I've always been a pretty headstrong, independent woman. I like to march to the beat of my own drum as some would say. I don't like to conform to fit in or participate in activities that I don't believe in. When I first started college, I was scared that I would change into a different person because of my new surroundings. That's why when recruitment rolled around second semester of my freshman year, I was nervous to be involved in a community that has a stereotype of forbidding individuality and pressuring members to party.

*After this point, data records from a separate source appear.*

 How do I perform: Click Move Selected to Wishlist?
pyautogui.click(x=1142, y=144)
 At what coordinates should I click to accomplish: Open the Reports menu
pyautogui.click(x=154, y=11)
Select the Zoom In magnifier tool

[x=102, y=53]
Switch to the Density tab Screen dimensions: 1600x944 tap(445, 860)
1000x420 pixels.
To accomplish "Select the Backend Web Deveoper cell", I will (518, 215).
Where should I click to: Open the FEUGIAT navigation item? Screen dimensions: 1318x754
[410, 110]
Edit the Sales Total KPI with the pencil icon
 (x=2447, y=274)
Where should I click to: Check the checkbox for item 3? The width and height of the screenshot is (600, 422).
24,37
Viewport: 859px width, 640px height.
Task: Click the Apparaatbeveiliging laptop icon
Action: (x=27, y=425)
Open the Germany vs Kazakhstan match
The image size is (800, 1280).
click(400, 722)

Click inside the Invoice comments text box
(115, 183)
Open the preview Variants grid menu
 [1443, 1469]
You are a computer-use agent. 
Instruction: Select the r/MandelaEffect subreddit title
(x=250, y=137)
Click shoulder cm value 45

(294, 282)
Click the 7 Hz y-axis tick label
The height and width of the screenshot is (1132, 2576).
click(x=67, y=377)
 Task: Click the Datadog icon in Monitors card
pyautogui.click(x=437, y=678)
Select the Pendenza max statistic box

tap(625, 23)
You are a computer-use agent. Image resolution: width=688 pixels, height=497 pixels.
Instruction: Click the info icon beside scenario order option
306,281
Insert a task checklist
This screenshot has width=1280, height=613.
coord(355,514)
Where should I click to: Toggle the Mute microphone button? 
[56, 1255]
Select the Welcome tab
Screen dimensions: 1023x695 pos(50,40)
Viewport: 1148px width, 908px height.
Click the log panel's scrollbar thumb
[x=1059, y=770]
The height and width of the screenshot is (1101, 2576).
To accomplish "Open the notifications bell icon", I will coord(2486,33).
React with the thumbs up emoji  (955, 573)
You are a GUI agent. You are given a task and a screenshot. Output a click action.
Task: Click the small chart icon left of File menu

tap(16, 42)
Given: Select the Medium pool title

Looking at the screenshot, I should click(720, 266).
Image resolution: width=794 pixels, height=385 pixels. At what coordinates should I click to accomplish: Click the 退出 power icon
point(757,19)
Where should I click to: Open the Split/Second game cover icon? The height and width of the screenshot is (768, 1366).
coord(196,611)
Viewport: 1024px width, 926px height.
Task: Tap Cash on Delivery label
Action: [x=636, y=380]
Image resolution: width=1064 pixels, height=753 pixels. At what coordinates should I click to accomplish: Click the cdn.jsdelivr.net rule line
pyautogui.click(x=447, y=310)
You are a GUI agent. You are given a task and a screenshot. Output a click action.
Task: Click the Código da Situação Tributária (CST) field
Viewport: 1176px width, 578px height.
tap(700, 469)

I went through my "partying days," if you could even call them that, in high school. Those were rough times for me, and I decided that I wasn't interested in being involved in that scene. What I was interested in, however, was finding a group of friends with similar values and unique perspectives that could help shape my college experience. As cheesy as it sounds, that's what I found in Alpha Delta Pi.
Before signing up for recruitment, I was super nervous about choosing a sorority that might expect things of me or try and pressure me. Not that I would ever conform to pressure. I just didn't want to end up having to fight someone that's trying to shove tequila down my throat.
Despite my reservations, I ended up going through with recruitment. After bid day, I was on edge waiting for someone to strongly "encourage" me to drink or treat me like a social pariah for not going out with them. But it never happened. I actually ended up meeting a lot of like-minded sisters who preferred to hang out over going out.
Maybe it was just my experience in my sorority but the sorority horror stories you see in movies or tv shows never came true. I'm sure there are sororities out there that follow the stereotype, and I know for damn sure there are frats that go above and beyond the stereotypes, but a lot of sororities, in my experience, support and encourage being yourself.
Every sorority has a diverse group of women. There are going to be people that are always down to go out, but there are also people who'd rather chill and watch a movie. No matter which type of person you are, there shouldn't be pressure to fit in or act like anyone else. And if you do feel that pressure, you should reevaluate your standard for yourself and the standard of the organization you're involved in. Feeling like you have to party to be in a sorority is not what sisterhood is about.
To all the women who just went through recruitment or are about to go through recruitment, don't change yourself to belong. Don't believe the hype that you have to party to be in a sorority because that's not true in any way. And above all else, be a part of an organization that likes you for you.